(Records from a data collection)
━━━━━━━━━━━━━━━━━━━━━━━━━━━━━━
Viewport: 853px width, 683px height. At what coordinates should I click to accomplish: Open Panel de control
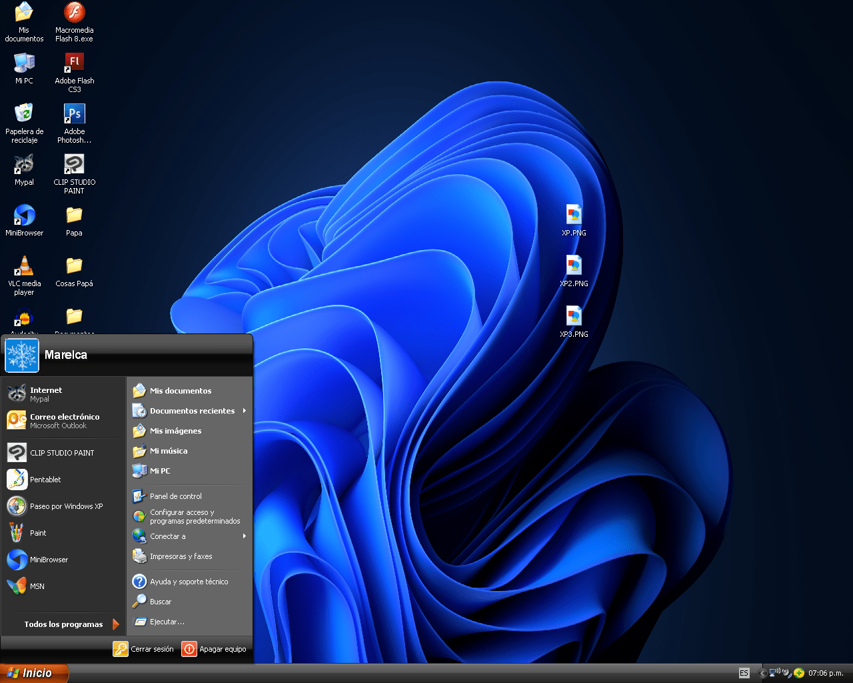[175, 496]
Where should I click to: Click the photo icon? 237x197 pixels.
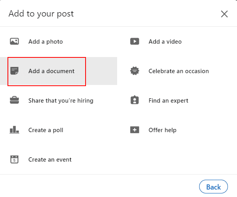(x=14, y=41)
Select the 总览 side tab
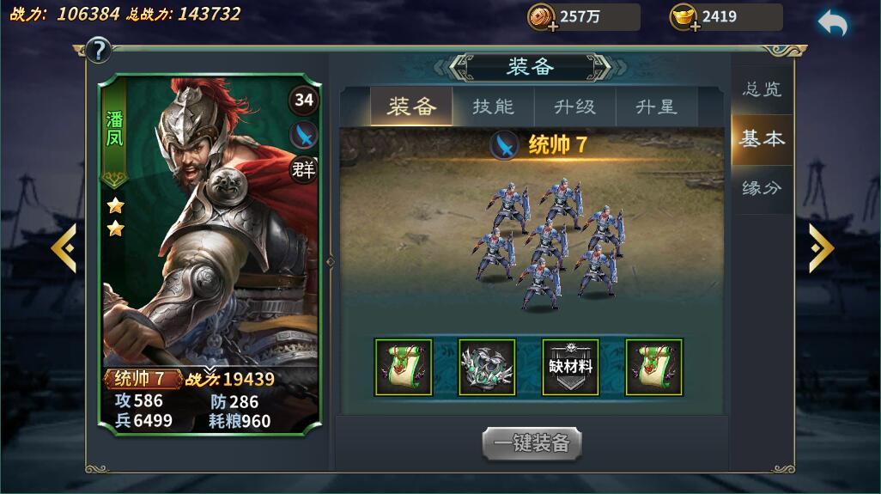 coord(762,88)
━━━━━━━━━━━━━━━━━━━━━━━━━━━━━━
**TASK ITEM:**
Every record above should be transcribed exactly; the pictures stay out of the copy.

**COMPLETED EXERCISE:**
Viewport: 853px width, 683px height. At what coordinates should I click to accomplish: Open Panel de control
[175, 496]
Where should I click to: Click the photo icon? 237x197 pixels.
(x=14, y=41)
Select the 总览 side tab
 coord(762,88)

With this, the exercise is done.